Five months and two weeks is plenty of time to right the very wronged ship with which your team has left harbor.

Oh, and if you’re an Indians or Orioles fan, please reconsider setting aside that hard-earned income for World Series tickets. It’s probably just a tad early to be constructing your “World Series or Bust” posters.

The truth is, the first ten games of the regular season are simply not enough to know what a team is made of, or for the pessimist, which it seems many Red Sox fans are these days (did you hear the ‘nation’ boo Dice-K Monday night?), what teams sincerely lack.

In fact, it’s usually not until about 60 games into the season when fans can either run the white flag up the pole or fill their hopeful minds with dreams of a title.

Ten games? Come on, man.

If for some reason Kansas City fans can’t remember, or maybe they simply choose not to, the Royals began the 2003 season 11-1. That team finished 83-79 and well out of the playoff hunt.

And to those Indians fans that are just ripe with hope for the young season, think back to 2002 when the Tribe began 11-1, just like Kansas City, only to follow it up with a run of 15 losses in 17 games.

Cleveland would finish 14 games under .500 and 20.5 games behind the Twins in the Central.

We’ve read this Nora Roberts novel before; we know what’s going to happen in the end.

Teams which erupt off of the starting blocks to early leads end up falling at blinding speed back to the cellars of their respective divisions as summer rolls on.

Those teams with superior talent, at least on paper, and swollen payrolls (such as the combined $363 million of the New York Yankees and Boston Red Sox, who presently trail behind the O’s, or the $350 million of the Chicago White Sox, Minnesota Twins and Detroit Tigers who lurk behind Kansas City and Cleveland) have absolutely nothing but time.

Now, just because these teams have shown us before that they are well practiced in the art of blowing division leads doesn’t mean they are destined to do so again this season.

But unless you’re the Chicago Cubs or the Minnesota Twins (both of whom are exemplars of the aberration for different reasons, as the Cubs have had big payrolls and won nothing and the Twins have had comparatively limited payrolls and consistently won divisions over the last decade), payrolls usually make the difference in today’s game.

Just like most aspects of baseball, it’s all in the stats.

According to a study done by “SB-Nation,” in the last 12 years, a period that has seen payrolls increase at unthinkable rates, of the fifteen teams with the highest payrolls in the game, 11 of them have winning records.

Of the 15 teams with the lowest payrolls, 11 of them have losing records in the same 12 years.

The fairness of an organization (namely MLB) that allows a system, such as it is, to continue is a discussion for a future newspaper. However, the statistics read ominous for those surprised fans who see their favorite team atop the standings in the early going.

It wouldn’t be fair to simply say “Enjoy it while it lasts you bunch of broke losers because the big money teams are going to catch up sooner or later,” so maybe a bit of hope should be cast on those who still believe their teams can overcome the payroll trend that usually takes hold by season’s end.
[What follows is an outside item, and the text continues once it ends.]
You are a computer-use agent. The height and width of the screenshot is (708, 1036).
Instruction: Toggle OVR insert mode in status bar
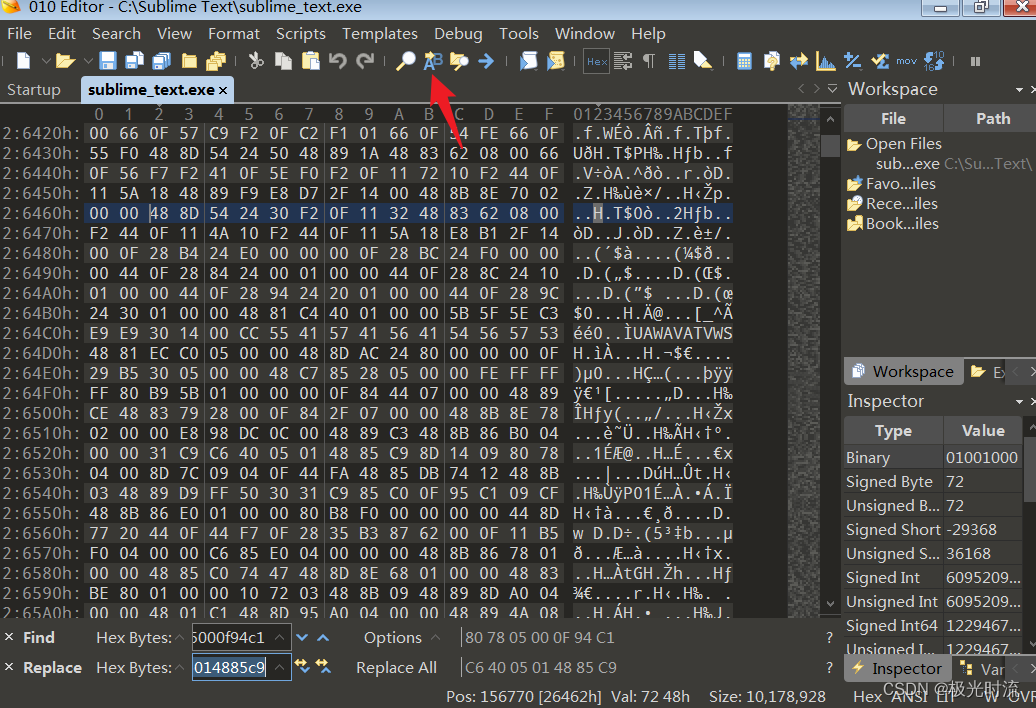pyautogui.click(x=1021, y=696)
Let’s hold off from squashing the dreams of at least one team this season (this isn’t a prediction, just a chance for one of the surprise teams this year).

Hmm… How about Kansas City?

A few decades of futility earn a franchise many an early round draft pick, some of which can turn into good players who can be traded for even more high draft picks. The result is an abundance of young talent.

The Tampa Bay Rays used the same formula a few years ago and made an incredible run to the World Series and have recently remained relevant in a very tough AL East.

The good news for the Royals is that the AL Central is probably not as tough as the East, and is a much more winnable division.

Young players, who have been successful throughout their baseball careers and that have nothing-to-lose attitudes, can be dangerous.

If Kansas City can sustain a protracted winning streak and build a sizable lead in the division while the predicted “front-runners” continue to find themselves, they might have a chance. Maybe.